*Exercise requirements*: Please write out the data exactly, line by line.

··········

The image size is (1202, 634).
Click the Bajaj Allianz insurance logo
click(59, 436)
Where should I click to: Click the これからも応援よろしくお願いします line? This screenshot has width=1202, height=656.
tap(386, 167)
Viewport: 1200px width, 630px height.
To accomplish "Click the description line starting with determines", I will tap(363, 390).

··········

*Completed task*:
The image size is (1202, 634).
Click the Bajaj Allianz insurance logo
click(59, 436)
Where should I click to: Click the これからも応援よろしくお願いします line? This screenshot has width=1202, height=656.
tap(386, 167)
Viewport: 1200px width, 630px height.
To accomplish "Click the description line starting with determines", I will tap(363, 390).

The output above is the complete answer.